#### Entries provided
______

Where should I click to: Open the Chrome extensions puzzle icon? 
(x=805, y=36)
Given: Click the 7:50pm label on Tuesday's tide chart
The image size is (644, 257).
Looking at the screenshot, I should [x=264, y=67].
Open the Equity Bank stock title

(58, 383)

______

#### Exercise
Could you repeat every record word for word?

#### Solution for this exercise
Where should I click to: Open the Chrome extensions puzzle icon? 
(x=805, y=36)
Given: Click the 7:50pm label on Tuesday's tide chart
The image size is (644, 257).
Looking at the screenshot, I should [x=264, y=67].
Open the Equity Bank stock title

(58, 383)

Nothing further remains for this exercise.